Il dollaro ha fermato un po’ la sua discesa contro lo yen e contro il franco svizzero dopo che sono stati pubblicati i dati relativi ai posti di lavoro, che sono risultati essere più forti del previsto. Questo mette in evidenza anche una economia in marcia verso la guarigione.

Ma dopo un rimbalzo iniziale durante la giornata di ieri, alla fine il dollaro ha perso terreno verso l’euro in seguito al fatto che il capo della Federal Reserve Bank di New York ha tratteggiato l’idea che la Fed potrebbe presto prendere in considerazione il rialzo dei tassi chiave. Inoltre, gli investitori hanno gli occhi puntati ad un possibile aumento dei tassi di interesse da parte della Banca Centrale Europea, cosa che verrà decisa nel corso della riunione politica della prossima settimana.

L’euro ha scambiato vicino ad un massimo da cinque mesi a questa parte, dato che le prospettive di rialzo dei tassi di interesse sono effettivamente forti e hanno avuto la precedenza sul downgrade del debito pubblico del Portogallo, che ora è arrivato quasi a junk. Pochi mesi fa, nel mezzo della crisi del debito sovrano della zona euro, tali notizie avrebbero potuto facilmente spingere l’euro in discesa.
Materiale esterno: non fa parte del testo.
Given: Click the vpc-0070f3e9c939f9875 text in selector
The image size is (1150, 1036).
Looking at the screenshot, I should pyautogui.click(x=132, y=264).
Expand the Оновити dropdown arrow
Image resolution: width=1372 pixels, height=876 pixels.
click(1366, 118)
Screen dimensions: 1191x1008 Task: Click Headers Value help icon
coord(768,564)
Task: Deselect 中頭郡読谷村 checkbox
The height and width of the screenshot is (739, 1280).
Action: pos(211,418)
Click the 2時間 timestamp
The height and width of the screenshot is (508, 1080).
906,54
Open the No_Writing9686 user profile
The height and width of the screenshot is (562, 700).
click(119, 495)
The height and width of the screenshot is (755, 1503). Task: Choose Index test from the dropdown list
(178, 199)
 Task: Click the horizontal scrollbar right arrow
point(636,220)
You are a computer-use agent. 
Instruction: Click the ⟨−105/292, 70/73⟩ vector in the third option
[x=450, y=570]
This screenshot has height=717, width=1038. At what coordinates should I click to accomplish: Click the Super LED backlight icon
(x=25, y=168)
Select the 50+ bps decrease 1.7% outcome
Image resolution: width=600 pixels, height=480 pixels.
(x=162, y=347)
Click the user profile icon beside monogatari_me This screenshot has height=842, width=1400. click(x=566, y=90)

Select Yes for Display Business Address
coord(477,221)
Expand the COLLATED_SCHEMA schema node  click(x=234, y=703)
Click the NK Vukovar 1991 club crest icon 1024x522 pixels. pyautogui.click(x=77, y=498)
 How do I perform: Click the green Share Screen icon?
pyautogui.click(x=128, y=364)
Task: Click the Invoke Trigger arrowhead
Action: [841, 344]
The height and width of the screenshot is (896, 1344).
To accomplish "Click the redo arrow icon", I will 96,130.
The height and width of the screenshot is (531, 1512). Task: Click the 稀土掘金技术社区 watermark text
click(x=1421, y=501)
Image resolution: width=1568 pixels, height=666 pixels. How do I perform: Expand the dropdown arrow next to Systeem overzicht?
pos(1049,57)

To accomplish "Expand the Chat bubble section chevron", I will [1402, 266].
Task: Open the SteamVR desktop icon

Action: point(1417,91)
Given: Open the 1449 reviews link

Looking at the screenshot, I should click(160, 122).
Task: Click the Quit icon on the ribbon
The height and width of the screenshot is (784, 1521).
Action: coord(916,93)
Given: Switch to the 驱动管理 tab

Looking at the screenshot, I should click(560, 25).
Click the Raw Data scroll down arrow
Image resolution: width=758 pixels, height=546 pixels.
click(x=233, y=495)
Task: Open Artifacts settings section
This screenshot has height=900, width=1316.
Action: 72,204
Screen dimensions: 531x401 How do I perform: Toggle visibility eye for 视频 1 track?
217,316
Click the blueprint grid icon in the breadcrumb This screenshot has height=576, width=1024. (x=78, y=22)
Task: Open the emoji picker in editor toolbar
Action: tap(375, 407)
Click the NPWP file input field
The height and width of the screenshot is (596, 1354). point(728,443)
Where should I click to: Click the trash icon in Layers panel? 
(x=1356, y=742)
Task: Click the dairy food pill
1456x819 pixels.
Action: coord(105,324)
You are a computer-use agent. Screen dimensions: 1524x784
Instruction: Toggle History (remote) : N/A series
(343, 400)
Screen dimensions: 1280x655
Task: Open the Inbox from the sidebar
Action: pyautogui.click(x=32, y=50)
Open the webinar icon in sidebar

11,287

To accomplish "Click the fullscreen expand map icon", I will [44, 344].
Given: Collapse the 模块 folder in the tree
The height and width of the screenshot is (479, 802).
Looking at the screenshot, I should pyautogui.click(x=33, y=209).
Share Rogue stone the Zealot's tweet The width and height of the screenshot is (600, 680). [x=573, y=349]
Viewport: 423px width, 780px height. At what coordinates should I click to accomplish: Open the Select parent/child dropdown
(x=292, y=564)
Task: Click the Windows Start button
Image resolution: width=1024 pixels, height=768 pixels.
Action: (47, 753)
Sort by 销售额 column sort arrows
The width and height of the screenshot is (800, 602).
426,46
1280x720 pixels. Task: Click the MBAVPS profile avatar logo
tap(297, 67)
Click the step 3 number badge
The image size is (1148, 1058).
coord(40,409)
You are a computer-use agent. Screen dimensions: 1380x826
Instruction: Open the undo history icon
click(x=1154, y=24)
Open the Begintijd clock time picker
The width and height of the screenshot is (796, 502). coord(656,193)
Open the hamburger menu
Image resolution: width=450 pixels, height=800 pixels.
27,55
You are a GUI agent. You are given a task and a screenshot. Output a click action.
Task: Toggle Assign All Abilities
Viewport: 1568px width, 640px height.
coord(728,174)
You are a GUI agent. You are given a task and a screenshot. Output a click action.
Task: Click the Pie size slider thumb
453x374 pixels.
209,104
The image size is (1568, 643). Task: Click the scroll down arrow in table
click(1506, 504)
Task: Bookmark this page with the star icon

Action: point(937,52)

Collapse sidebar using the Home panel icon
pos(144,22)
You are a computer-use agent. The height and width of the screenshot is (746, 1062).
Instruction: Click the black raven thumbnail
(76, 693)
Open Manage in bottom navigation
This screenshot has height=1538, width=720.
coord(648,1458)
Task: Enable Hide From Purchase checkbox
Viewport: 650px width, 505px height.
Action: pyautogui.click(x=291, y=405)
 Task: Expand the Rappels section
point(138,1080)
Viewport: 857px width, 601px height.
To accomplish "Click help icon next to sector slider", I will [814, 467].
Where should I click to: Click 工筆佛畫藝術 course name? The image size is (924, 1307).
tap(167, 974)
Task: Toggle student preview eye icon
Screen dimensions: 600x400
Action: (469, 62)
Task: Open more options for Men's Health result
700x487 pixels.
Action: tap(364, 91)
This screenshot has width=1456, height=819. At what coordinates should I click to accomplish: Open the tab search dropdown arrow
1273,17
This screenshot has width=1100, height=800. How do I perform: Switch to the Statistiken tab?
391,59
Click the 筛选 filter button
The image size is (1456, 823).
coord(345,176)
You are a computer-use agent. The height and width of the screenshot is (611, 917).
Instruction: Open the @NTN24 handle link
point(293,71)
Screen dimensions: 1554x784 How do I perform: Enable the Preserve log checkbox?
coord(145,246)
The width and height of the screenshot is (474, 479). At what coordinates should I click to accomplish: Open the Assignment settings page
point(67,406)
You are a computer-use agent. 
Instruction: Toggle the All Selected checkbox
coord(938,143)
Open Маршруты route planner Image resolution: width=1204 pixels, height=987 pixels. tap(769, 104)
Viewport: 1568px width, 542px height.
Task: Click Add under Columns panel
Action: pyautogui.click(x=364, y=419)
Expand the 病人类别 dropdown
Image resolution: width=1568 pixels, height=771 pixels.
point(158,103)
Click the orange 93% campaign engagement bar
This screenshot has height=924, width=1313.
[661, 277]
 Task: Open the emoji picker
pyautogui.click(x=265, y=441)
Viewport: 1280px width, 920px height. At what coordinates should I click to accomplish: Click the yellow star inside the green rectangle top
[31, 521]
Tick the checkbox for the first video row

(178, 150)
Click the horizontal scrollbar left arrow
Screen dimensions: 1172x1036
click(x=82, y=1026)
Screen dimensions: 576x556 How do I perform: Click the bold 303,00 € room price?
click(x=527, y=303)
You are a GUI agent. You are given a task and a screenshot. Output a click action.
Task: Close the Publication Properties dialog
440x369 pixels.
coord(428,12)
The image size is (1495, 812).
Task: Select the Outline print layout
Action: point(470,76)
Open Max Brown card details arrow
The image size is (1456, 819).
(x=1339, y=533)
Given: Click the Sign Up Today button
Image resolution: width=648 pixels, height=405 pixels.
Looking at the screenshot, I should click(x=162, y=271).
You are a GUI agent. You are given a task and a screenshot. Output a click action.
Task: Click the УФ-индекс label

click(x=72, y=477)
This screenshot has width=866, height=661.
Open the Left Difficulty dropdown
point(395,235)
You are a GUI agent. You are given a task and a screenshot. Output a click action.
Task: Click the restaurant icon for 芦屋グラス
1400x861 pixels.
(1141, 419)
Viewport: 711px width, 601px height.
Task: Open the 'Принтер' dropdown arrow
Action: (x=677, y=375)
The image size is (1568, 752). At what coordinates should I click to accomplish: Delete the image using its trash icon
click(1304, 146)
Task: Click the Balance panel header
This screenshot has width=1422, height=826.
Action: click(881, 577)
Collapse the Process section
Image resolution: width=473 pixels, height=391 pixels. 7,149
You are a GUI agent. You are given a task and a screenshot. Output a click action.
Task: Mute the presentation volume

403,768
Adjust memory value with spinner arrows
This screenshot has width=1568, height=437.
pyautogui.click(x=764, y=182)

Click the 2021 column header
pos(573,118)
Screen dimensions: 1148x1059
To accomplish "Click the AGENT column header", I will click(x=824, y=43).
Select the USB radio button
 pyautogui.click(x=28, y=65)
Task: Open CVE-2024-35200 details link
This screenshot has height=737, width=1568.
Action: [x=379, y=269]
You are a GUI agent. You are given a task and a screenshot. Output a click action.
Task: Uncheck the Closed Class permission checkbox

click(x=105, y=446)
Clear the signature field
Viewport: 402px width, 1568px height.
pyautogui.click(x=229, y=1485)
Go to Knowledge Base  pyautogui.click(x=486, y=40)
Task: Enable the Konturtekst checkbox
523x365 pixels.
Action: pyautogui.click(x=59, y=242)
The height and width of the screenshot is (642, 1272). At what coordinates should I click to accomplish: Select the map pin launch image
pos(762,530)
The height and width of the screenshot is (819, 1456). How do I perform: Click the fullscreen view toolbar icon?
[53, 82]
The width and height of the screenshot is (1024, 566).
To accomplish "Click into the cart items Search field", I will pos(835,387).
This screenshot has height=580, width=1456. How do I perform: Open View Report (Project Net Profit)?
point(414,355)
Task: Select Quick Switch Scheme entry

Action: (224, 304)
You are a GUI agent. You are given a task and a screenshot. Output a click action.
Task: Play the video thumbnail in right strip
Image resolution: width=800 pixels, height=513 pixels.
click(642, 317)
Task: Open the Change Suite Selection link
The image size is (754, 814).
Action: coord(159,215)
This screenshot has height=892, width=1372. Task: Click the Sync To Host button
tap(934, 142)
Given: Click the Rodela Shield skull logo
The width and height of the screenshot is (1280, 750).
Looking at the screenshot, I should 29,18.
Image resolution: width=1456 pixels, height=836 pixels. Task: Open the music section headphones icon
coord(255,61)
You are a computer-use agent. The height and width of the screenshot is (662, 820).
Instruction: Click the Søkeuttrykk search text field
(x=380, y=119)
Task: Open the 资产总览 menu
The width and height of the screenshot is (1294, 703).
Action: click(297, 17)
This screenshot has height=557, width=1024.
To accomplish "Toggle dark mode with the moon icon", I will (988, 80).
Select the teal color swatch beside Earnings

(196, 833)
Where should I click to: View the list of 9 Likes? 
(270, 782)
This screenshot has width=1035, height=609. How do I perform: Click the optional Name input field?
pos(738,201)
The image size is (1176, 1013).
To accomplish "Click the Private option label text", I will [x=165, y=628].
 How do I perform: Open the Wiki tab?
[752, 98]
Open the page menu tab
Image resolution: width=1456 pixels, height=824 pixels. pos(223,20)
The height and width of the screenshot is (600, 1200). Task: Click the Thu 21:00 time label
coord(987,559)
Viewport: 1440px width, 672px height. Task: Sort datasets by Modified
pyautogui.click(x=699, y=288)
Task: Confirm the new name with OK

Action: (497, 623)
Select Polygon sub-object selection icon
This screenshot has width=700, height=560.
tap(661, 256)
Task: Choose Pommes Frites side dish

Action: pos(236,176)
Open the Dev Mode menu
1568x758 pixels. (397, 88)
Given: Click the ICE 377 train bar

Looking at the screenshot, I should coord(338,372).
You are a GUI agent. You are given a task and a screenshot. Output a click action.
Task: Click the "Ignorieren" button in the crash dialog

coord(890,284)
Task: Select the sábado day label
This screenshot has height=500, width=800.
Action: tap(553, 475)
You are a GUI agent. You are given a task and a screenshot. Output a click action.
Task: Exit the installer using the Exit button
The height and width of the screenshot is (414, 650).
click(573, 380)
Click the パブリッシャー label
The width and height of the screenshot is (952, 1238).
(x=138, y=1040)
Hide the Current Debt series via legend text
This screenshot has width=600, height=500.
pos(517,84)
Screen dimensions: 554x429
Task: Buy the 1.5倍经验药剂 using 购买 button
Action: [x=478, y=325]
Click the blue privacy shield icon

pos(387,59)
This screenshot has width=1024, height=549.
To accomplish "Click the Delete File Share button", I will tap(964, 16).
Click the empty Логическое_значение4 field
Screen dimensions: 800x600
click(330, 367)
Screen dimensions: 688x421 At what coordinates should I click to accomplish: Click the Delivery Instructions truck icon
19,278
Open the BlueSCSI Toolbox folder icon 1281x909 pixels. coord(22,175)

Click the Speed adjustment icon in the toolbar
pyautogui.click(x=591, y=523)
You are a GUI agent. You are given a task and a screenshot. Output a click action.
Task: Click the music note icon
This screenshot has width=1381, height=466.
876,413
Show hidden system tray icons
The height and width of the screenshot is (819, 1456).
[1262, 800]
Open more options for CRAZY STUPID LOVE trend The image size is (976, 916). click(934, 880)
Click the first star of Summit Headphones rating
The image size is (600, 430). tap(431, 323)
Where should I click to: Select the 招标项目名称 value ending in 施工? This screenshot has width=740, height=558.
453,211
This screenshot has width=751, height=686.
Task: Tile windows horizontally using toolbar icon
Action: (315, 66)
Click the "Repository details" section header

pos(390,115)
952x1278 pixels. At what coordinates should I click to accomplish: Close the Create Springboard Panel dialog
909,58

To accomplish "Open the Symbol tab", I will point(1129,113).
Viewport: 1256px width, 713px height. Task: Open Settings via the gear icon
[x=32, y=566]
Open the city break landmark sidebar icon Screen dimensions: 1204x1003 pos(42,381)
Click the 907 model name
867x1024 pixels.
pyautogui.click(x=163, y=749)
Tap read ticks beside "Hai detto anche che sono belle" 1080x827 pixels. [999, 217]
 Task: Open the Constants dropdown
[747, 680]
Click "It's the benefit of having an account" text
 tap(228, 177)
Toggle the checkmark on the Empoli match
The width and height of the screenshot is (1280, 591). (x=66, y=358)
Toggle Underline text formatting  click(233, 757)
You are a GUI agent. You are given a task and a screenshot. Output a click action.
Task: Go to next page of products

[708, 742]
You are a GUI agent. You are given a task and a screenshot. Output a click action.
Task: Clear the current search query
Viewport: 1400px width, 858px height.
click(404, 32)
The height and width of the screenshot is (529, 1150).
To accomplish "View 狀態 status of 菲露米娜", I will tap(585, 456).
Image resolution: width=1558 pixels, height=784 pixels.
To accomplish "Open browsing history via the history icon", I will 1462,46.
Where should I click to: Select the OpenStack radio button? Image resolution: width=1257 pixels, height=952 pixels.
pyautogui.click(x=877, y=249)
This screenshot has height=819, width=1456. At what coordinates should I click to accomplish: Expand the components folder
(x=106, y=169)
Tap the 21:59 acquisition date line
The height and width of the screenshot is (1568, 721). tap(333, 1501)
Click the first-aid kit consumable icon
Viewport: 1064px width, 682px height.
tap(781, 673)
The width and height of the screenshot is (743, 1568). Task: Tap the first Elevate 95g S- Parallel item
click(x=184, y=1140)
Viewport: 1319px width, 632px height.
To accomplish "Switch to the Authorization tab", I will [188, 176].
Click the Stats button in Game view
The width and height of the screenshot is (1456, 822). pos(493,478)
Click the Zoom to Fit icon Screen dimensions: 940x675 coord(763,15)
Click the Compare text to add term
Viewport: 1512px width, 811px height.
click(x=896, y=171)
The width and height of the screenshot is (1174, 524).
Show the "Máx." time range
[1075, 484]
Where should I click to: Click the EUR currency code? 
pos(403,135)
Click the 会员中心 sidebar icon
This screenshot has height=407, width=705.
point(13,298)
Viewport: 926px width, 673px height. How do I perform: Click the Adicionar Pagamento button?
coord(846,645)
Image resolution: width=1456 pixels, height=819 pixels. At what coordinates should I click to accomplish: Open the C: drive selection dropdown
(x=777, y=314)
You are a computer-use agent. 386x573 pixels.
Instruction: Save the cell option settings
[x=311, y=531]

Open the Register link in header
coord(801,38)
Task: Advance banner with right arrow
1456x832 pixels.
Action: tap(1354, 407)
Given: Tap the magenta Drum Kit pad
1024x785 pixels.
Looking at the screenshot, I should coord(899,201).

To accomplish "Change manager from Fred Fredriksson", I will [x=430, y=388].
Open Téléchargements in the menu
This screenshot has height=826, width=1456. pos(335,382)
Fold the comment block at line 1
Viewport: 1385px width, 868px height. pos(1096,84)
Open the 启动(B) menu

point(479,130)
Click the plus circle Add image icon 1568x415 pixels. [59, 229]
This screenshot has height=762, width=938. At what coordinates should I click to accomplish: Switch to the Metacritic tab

Questo dimostra che l’euro sta diventando sempre più resistente alla crisi periferica, sulla considerazione che l’Unione Monetaria Europea durerà ancora per molto.

C’è anche chi dice che sarebbe meraviglioso se la Fed possa finalmente vedere la realtà e fare in modo di pensare di rialzare i tassi. Ma il presidente della Fed, Ben Bernanke, per molti è una “stampante di denaro“, e questo problema tornerà ogni volta che ci saranno delle crisi sul mercato. Ovviamente, questo non aiuta l’inflazione, anzi.

Staremo a vedere, sulla base di queste prospettive, che cosa ci attende per la nostra valuta nel corso della prossima settimana di cambio.